Навстречу почти вприпрыжку скакал Бондаренко, заместитель академика, тоже вроде бы академик или почетный член чего-то или еще кто-то в этом духе.

— Слышал, Петь, академик-то, того, все. Царствие небесное, — с оживленнозаговорщицким трагизмом сообщил Бондаренко. Тапов опять издал нечто среднее между «у» и «м-м», подтверждающее, что, мол, сообщение принял, конец связи. Так он реагировал почти на все доходившие до него известия, не угрожающие его жизни. Бондаренко ускакал дальше по коридору, принимать дела у мертвого тела.
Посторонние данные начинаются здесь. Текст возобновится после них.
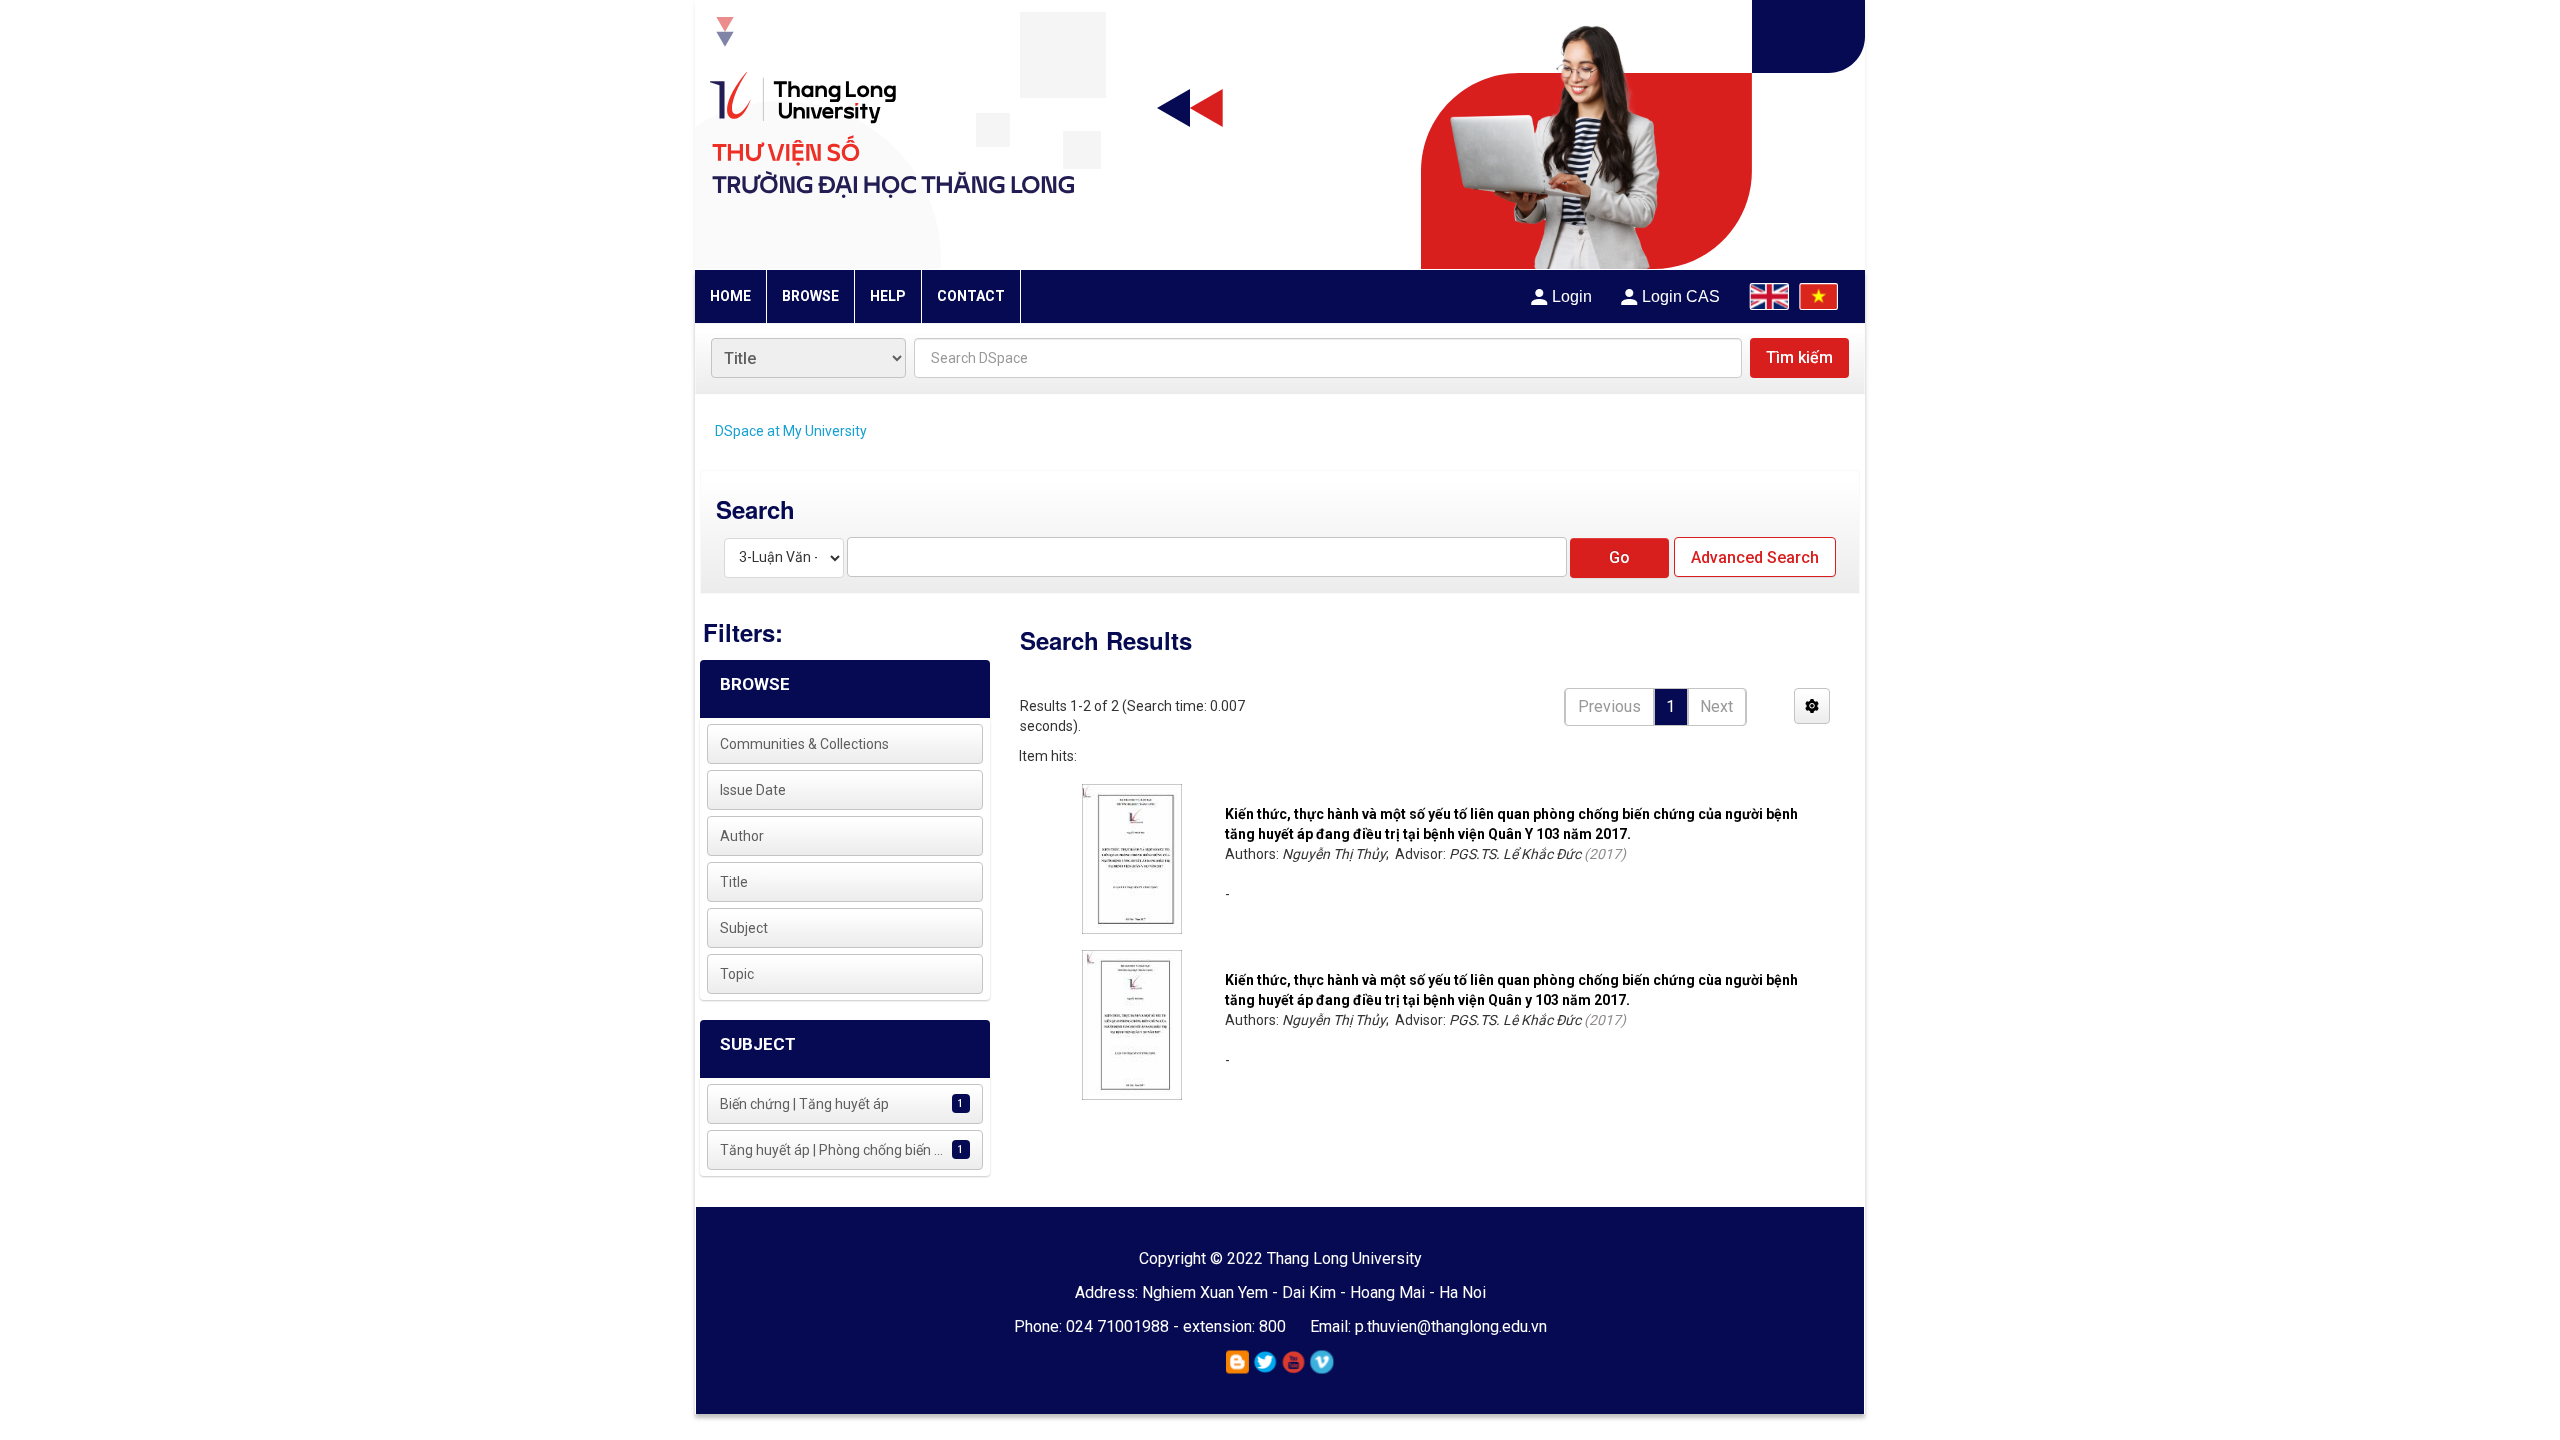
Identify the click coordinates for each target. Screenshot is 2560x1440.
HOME (730, 296)
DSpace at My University (791, 431)
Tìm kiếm (1799, 357)
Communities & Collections (804, 744)
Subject (744, 928)
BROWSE (810, 296)
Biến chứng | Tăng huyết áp (804, 1104)
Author (742, 836)
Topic (737, 974)
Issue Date (753, 790)
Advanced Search (1755, 557)
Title (734, 882)
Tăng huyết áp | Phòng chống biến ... (831, 1150)
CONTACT (971, 296)
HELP (888, 296)
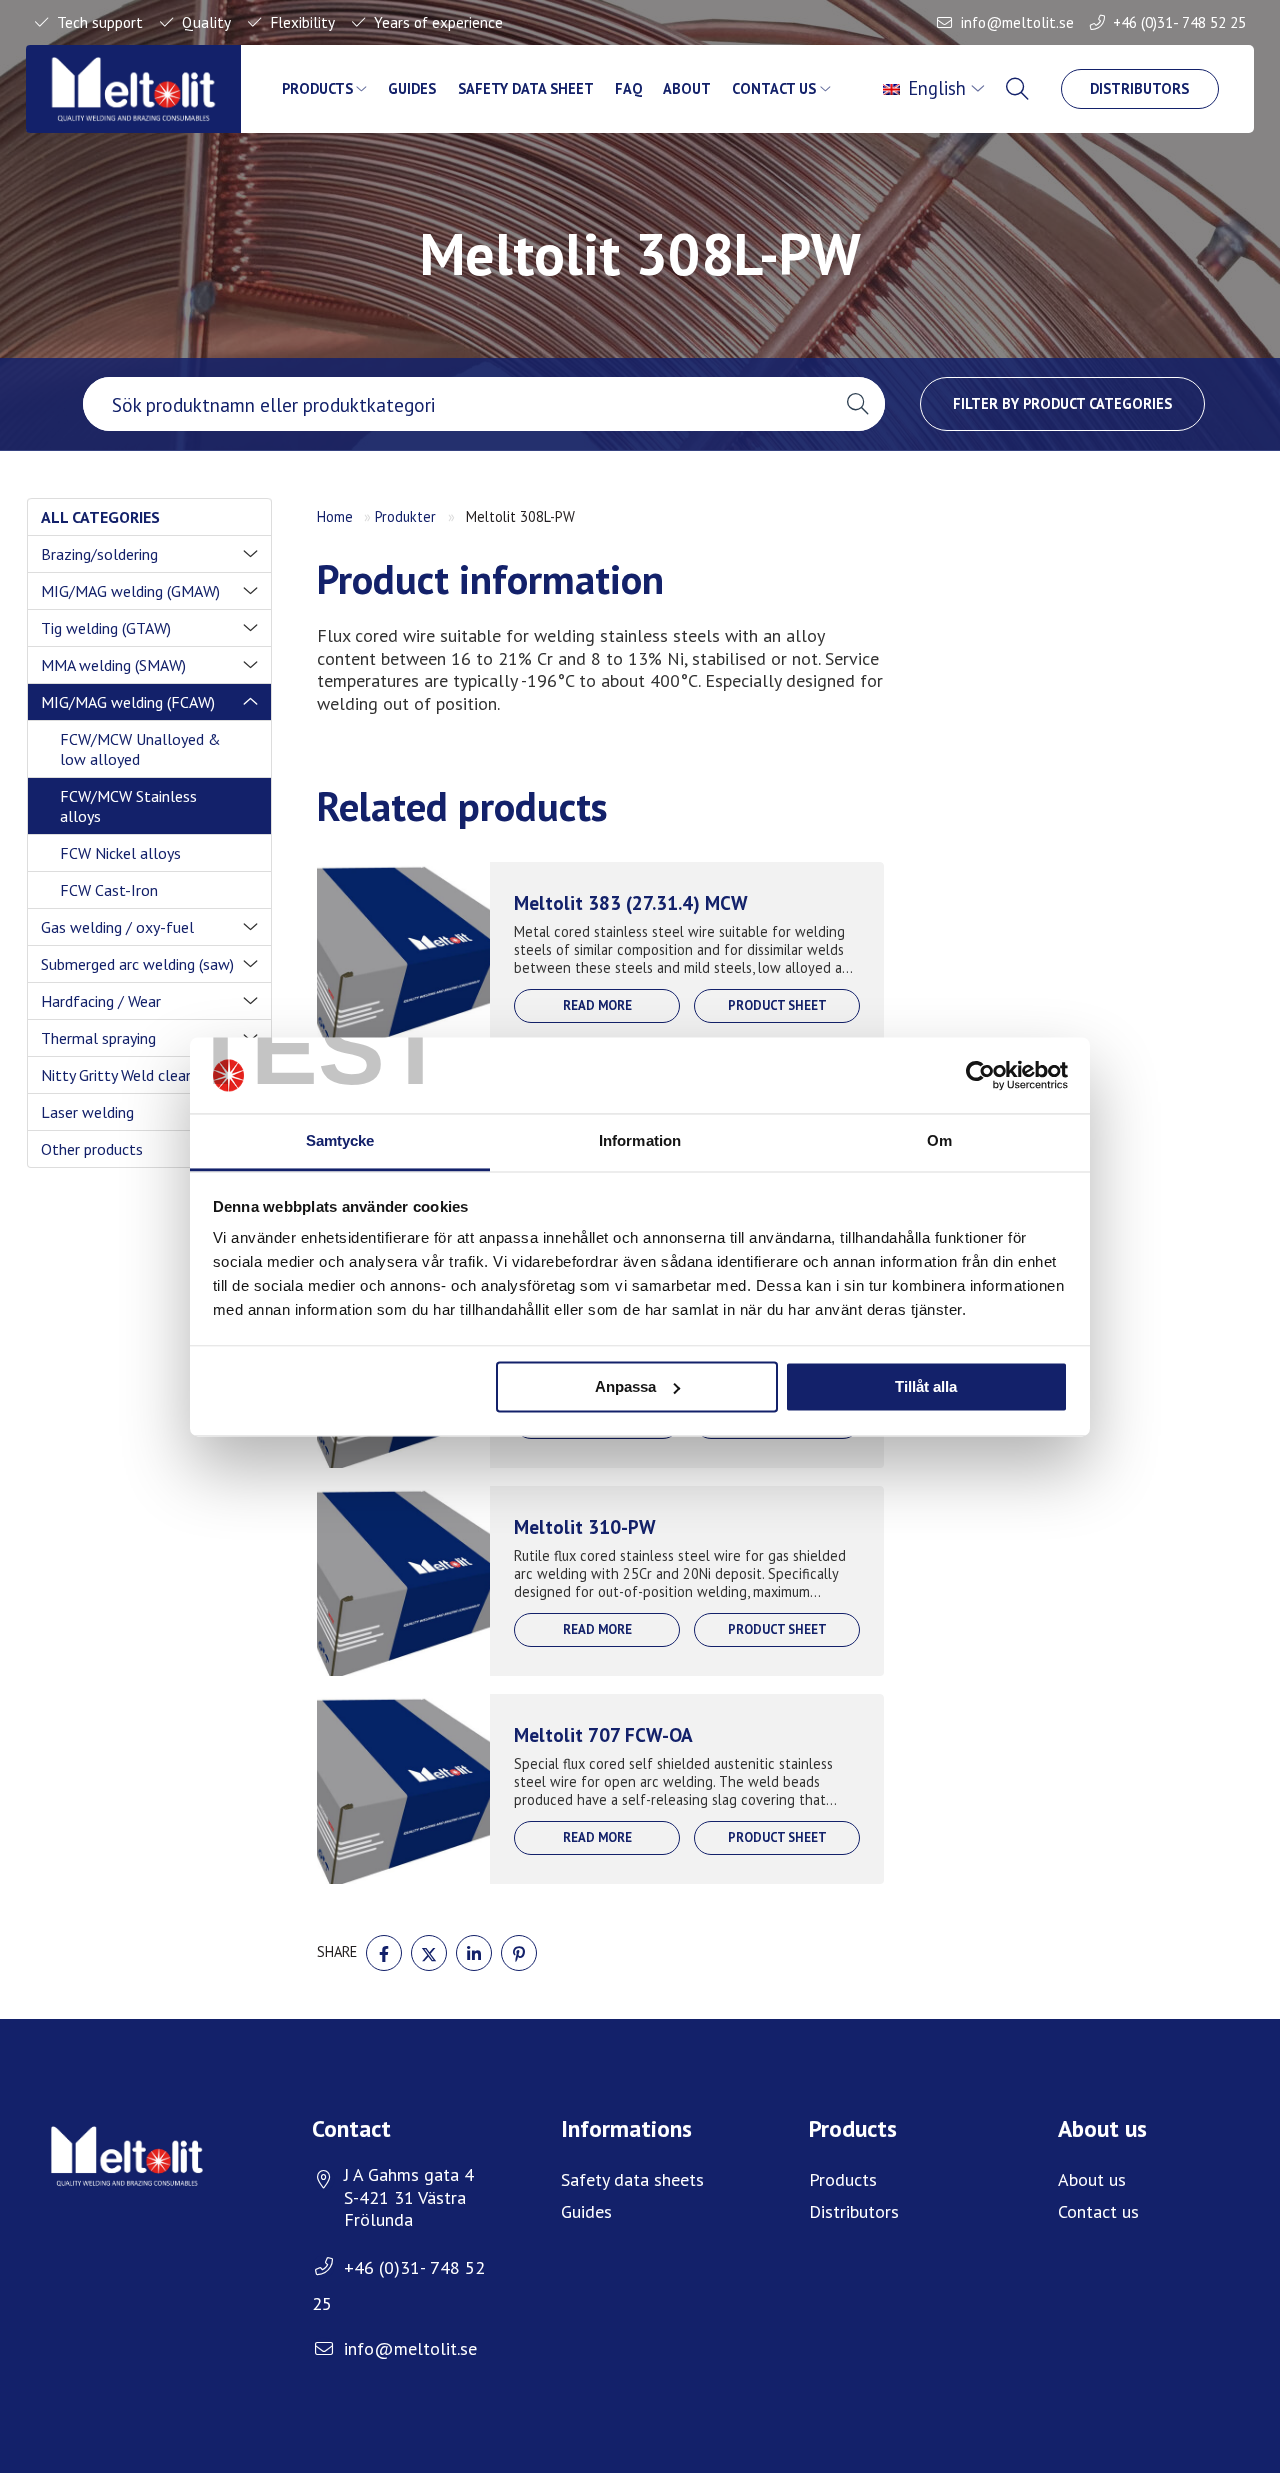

Ехать предстояло в город, название которого — стертое, не выходящее ни за какие рамки, чем-то похожее на фамилию Тапова, — трудно запомнить с первого раза. Но если это название все-таки запомнить, оно поселится внутри головы и будет точить и разъедать мозг леденящей, кристальной обыденностью — медленно, незаметно, день за днем, до самого конца, до самой смерти. От Москвы — примерно триста километров.


Ранним утром Тапов блуждал по квартире, слегка заторможено глядя то на рассветное небо, то на висящую на стене картину (репродукцию). На картине был изображен мост через, видимо, реку, по которому шел человек, а на заднем плане — еще один мост, тоже скорее всего через реку, и по нему тоже шел человек, наверное, в ту же сторону, что и первый человек, а может быть, в противоположную, непонятно было, потому что второй человек был на заднем плане, далеко, и не видно толком лица, да и первый человек тоже какой-то смазанный, и может быть, он даже и не шел никуда, а просто стоял и даже, кажется, плевал с моста в проплывающие внизу лодки, бревна и какие-то ошметки, и иногда попадал — так временами казалось Тапову в утренней полудреме-бодрствовании.